• _INSTRUCTION_
Reproduce verbatim the lines of the material from the one containing "coordinates (1020, 319)." through the one containing "Weird German Calendar", inclusive.
■ ■ ■ ■ ■
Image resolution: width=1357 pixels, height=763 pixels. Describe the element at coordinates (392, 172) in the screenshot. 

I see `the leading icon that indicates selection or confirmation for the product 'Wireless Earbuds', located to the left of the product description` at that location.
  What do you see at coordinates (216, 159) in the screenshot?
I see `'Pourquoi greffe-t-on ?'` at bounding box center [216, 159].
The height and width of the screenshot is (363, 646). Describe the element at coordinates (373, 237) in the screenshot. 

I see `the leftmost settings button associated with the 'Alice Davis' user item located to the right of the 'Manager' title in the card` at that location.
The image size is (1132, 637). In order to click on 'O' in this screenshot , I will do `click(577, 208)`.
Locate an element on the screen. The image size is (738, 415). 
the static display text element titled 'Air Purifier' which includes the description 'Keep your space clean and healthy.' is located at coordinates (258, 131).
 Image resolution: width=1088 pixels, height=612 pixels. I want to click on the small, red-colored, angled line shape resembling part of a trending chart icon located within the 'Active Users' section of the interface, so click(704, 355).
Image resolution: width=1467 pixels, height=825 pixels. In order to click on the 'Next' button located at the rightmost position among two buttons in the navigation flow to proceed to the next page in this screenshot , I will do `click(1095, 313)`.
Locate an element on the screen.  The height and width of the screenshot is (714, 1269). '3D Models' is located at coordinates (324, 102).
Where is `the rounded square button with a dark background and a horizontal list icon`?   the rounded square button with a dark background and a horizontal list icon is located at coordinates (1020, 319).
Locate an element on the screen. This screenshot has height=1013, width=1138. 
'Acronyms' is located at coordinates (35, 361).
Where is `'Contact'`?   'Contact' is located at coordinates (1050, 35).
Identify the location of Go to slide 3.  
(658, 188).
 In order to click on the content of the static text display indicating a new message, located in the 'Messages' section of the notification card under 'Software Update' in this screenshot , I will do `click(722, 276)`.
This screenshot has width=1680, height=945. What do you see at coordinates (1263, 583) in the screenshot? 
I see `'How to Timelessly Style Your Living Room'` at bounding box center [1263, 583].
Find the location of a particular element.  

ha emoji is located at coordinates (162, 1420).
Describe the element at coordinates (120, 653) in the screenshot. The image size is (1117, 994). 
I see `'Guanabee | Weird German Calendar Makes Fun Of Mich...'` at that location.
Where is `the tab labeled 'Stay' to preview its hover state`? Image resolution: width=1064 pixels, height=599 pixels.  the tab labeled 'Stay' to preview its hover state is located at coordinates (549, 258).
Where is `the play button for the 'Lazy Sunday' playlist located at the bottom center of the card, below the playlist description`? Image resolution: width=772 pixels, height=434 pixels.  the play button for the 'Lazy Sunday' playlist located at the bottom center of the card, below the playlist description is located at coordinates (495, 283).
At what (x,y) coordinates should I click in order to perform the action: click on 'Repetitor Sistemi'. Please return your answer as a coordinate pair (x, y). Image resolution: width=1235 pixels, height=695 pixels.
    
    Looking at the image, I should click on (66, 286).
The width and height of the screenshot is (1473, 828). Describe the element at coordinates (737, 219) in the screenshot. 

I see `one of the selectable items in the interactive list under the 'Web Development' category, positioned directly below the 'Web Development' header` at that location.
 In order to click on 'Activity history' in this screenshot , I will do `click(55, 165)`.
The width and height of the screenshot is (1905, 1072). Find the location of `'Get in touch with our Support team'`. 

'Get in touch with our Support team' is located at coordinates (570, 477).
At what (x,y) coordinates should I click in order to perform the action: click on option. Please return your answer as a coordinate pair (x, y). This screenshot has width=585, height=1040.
■ ■ ■ ■ ■
• _EXERCISE SOLUTION_
Where is `the rounded square button with a dark background and a horizontal list icon`?   the rounded square button with a dark background and a horizontal list icon is located at coordinates (1020, 319).
Locate an element on the screen. This screenshot has height=1013, width=1138. 
'Acronyms' is located at coordinates (35, 361).
Where is `'Contact'`?   'Contact' is located at coordinates (1050, 35).
Identify the location of Go to slide 3.  
(658, 188).
 In order to click on the content of the static text display indicating a new message, located in the 'Messages' section of the notification card under 'Software Update' in this screenshot , I will do `click(722, 276)`.
This screenshot has width=1680, height=945. What do you see at coordinates (1263, 583) in the screenshot? 
I see `'How to Timelessly Style Your Living Room'` at bounding box center [1263, 583].
Find the location of a particular element.  

ha emoji is located at coordinates (162, 1420).
Describe the element at coordinates (120, 653) in the screenshot. The image size is (1117, 994). 
I see `'Guanabee | Weird German Calendar Makes Fun Of Mich...'` at that location.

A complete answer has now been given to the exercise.